The Vietnam War played a central role in William Colby’s life and work. The World War II OSS agent first went to Vietnam in 1956 as a young CIA agent. He was CIA station chief in Saigon from 1959-62, was deputy director of the CORDS program in 1968, and—most famously (or infamously)—ran the controversial Phoenix program in 1969. Colby headed the CIA’s Far East Division until he was named CIA director in 1973, a position he held until retiring in November of 1976.

In his 1989 book, Lost Victory: A First-Hand Account of America’s Sixteen-Year Involvement in the Vietnam War , Colby argued that the way to defeat the Viet Cong and North Vietnamese in Vietnam was not to send in large numbers of U.S. troops, but to help make the government of South Vietnam responsive to the needs of its people, thereby making the government an attractive alternative to the communists.

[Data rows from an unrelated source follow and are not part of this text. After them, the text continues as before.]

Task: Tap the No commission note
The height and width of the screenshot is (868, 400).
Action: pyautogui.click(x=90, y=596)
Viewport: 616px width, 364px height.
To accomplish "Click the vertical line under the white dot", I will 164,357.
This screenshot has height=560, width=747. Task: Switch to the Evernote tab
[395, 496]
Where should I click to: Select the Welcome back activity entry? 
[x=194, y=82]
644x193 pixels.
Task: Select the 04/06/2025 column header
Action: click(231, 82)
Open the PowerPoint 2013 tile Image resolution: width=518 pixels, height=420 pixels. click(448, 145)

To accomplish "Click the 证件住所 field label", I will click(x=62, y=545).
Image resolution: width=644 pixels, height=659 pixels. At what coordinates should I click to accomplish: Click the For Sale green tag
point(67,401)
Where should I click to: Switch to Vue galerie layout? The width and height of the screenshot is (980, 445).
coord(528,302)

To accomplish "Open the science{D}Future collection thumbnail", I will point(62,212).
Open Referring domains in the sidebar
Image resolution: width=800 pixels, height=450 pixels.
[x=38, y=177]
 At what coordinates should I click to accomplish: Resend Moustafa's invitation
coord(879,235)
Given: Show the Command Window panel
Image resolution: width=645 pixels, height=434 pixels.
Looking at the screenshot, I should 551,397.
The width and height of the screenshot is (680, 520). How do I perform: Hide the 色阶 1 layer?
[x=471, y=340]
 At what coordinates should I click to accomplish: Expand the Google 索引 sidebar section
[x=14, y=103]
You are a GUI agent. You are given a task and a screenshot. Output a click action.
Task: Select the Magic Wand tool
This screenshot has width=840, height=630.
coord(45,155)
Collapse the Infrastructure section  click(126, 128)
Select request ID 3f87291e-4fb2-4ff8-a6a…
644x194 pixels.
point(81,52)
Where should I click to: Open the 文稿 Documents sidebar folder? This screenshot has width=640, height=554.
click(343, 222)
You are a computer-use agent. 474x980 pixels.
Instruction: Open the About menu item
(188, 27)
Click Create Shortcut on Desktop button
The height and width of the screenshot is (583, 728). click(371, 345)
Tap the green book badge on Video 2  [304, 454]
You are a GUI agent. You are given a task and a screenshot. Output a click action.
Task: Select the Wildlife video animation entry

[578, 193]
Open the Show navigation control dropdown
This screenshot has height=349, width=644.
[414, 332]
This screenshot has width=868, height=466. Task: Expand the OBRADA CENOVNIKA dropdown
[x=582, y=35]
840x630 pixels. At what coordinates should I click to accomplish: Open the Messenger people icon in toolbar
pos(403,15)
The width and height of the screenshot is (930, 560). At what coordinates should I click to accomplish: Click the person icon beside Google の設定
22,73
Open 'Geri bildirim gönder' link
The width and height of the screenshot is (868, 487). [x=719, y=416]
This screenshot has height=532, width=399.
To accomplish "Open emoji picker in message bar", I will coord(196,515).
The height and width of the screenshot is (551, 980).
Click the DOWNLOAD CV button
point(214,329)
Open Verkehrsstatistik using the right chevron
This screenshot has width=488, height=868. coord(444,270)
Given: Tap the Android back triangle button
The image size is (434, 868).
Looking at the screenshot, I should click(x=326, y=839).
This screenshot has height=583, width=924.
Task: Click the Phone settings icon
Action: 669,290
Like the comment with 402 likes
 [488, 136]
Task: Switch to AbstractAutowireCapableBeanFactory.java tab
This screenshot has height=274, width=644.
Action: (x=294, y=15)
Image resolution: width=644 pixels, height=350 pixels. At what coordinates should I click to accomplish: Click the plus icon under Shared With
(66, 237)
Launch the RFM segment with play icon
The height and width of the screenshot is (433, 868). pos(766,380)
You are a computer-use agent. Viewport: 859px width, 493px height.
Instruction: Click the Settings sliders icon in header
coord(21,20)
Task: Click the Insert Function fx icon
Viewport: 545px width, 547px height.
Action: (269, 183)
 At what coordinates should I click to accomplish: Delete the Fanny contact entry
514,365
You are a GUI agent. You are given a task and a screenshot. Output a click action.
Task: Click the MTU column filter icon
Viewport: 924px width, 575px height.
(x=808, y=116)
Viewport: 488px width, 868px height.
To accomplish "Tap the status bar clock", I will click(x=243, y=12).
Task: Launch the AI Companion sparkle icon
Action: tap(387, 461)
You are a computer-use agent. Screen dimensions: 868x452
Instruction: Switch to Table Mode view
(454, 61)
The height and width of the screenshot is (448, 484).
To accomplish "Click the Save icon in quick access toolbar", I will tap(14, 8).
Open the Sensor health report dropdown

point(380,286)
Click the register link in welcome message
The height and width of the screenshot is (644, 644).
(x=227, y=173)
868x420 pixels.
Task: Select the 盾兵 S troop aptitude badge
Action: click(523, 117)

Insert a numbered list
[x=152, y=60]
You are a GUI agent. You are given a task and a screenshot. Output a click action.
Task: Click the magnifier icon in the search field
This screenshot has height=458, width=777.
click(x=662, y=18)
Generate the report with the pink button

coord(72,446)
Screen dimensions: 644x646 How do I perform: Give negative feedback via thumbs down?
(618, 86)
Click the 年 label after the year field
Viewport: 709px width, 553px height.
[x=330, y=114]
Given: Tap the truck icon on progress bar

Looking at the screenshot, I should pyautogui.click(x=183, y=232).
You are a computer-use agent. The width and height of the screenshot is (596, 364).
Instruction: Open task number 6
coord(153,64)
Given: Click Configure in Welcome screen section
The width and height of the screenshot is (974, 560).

Among those interviewed in the film are former National Security Adviser Brent Scowcroft, the journalists Seymour Hersh (who broke the My Lai story) and Bob Woodward, and former Defence Secretaries Robert Gates and Donald Rumsfeld.

“In some ways, The Man Nobody Knew is a quintessential Washington spook story, ” Michael O’Sullivan said in his Washington Post review of the film, “told by a globe-trotting CIA brat who thought, for the longest time, that his father worked for the State Department.”